Seth Anandram Jaipuria College is a public college, affiliated to the University of Calcutta. It was inaugurated by Pt. Jawaharlal Nehru in 1945 at 10, Raja Nabakrishna Street in North Kolkata. It runs three shifts: Morning, Day, and Evening. The college is serving society and the nation since its inception.  

The college offers both undergraduate and post-graduate courses in a number of subjects in the three streams of arts, science, and commerce. It runs three shifts- Morning, Day, and Evening. It is accredited with an (A) grade by the National Assessment and Accreditation Council (NAAC). This college serves the fundamental right of a human being, education, at a very affordable cost.
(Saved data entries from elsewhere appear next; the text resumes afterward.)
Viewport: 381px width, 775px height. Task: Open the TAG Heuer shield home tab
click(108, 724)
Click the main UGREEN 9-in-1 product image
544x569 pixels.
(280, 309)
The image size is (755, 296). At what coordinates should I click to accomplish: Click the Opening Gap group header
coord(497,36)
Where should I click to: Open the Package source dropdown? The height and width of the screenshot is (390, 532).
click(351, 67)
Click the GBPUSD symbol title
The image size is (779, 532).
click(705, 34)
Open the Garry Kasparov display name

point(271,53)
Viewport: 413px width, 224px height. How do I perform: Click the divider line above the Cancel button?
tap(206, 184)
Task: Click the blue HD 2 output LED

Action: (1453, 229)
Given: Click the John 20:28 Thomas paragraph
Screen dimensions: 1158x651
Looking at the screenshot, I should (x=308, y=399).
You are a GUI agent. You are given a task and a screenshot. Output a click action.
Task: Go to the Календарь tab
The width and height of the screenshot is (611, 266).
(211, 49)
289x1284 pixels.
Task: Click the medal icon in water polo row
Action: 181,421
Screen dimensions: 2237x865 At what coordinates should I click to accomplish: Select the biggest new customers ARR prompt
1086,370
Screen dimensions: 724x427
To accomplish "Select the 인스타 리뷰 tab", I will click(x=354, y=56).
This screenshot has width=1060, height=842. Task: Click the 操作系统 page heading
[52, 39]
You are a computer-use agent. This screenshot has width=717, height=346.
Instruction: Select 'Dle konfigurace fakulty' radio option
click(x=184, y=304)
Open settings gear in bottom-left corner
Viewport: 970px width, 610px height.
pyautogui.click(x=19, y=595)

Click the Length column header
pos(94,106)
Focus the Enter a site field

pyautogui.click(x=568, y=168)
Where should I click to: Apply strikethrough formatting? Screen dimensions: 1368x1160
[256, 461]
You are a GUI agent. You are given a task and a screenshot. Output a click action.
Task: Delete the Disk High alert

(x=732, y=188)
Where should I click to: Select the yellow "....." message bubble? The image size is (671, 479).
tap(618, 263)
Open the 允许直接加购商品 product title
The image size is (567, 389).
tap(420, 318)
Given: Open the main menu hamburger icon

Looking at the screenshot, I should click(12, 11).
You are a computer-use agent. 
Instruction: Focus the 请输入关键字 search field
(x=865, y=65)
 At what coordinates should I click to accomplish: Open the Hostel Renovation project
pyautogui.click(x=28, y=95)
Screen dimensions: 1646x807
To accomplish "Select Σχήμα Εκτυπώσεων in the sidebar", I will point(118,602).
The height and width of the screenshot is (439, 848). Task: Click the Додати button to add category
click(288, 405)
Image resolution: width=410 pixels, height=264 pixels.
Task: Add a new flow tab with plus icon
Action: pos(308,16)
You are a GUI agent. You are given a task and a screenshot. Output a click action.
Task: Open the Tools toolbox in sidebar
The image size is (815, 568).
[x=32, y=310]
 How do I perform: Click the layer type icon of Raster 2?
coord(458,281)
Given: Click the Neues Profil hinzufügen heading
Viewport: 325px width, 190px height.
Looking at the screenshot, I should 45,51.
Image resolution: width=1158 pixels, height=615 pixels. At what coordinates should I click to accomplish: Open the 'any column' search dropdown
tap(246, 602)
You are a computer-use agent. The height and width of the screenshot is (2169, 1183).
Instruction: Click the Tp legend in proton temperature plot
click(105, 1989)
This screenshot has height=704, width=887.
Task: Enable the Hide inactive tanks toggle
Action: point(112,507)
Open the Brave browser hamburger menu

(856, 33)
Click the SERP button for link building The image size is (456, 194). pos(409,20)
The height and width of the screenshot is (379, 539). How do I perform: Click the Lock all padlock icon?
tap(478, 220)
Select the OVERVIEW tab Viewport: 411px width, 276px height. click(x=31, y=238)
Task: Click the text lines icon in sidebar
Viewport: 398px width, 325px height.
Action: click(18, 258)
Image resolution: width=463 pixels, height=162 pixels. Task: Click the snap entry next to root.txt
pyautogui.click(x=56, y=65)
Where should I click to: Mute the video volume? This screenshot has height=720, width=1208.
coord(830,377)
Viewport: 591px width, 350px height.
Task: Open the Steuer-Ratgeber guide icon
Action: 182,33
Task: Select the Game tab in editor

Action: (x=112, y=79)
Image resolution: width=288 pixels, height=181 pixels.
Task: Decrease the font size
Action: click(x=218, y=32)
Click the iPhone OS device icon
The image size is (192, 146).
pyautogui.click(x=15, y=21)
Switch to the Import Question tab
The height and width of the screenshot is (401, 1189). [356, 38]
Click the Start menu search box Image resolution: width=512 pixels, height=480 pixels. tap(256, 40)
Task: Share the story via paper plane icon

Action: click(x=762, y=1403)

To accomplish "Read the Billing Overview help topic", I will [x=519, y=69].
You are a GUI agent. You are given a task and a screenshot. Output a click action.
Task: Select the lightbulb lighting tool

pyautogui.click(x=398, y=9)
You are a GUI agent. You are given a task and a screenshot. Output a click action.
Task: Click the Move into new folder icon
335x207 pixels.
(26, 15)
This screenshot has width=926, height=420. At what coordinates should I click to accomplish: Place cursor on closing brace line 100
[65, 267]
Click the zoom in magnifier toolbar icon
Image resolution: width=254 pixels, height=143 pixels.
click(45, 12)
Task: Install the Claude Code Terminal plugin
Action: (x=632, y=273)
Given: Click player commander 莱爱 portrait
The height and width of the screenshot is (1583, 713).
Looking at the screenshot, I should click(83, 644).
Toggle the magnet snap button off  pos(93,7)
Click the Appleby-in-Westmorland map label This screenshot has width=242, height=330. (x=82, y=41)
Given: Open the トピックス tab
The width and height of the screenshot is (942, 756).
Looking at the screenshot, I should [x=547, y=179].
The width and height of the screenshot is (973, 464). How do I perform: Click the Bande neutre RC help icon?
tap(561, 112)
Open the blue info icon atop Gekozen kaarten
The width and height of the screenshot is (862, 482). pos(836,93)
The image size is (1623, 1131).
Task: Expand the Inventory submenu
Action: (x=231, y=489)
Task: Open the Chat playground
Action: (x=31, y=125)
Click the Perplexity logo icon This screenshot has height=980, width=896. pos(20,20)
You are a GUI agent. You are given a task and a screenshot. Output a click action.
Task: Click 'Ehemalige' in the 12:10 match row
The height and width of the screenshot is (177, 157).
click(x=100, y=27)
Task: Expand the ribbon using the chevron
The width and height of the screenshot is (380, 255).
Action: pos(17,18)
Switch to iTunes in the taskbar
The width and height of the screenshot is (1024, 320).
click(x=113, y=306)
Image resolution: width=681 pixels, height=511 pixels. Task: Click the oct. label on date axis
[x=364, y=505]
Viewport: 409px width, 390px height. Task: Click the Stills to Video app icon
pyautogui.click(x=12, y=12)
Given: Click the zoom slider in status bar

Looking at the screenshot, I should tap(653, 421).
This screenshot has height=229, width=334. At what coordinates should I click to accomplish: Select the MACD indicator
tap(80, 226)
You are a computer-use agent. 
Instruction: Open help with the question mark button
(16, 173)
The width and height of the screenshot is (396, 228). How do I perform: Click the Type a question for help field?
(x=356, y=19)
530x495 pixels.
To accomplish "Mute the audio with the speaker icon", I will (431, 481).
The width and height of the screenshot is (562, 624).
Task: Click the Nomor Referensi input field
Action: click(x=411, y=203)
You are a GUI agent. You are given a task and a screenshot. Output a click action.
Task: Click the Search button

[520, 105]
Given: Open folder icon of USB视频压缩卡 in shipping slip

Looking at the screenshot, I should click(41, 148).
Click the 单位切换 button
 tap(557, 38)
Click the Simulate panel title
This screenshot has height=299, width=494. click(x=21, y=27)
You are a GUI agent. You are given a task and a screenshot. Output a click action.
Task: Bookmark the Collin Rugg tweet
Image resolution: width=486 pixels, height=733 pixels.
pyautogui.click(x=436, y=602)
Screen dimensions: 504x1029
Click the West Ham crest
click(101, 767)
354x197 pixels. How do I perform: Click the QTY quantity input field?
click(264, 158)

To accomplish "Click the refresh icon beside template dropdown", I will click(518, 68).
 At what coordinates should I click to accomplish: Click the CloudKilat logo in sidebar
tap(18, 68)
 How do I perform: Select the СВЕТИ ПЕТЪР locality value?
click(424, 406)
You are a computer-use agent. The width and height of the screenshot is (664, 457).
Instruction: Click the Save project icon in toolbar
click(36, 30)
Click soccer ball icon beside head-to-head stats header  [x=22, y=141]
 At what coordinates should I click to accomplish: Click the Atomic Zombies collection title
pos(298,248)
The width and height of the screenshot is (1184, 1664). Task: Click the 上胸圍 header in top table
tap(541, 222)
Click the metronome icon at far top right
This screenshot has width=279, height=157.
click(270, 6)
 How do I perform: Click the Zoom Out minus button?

The college offers both undergraduate and post-graduate courses in a number of subjects in the three streams of arts, science, and commerce.

History
Seth Anandram Jaipuria College ( শেঠ আনন্দরাম জয়পুরিয়া কলেজ ) was founded by Sri Mangturam Jaipuria in memory of his illustrious father. It was housed in the famous Sovabazar Rajbari, a landmark in the cultural history of the city of Kolkata. The College, since its inception, has been associated with many eminent personalities who were involved in the Indian Nationalist Movement. One of them, Pt. Jawaharlal Nehru, inaugurated the College on 22 December 1945.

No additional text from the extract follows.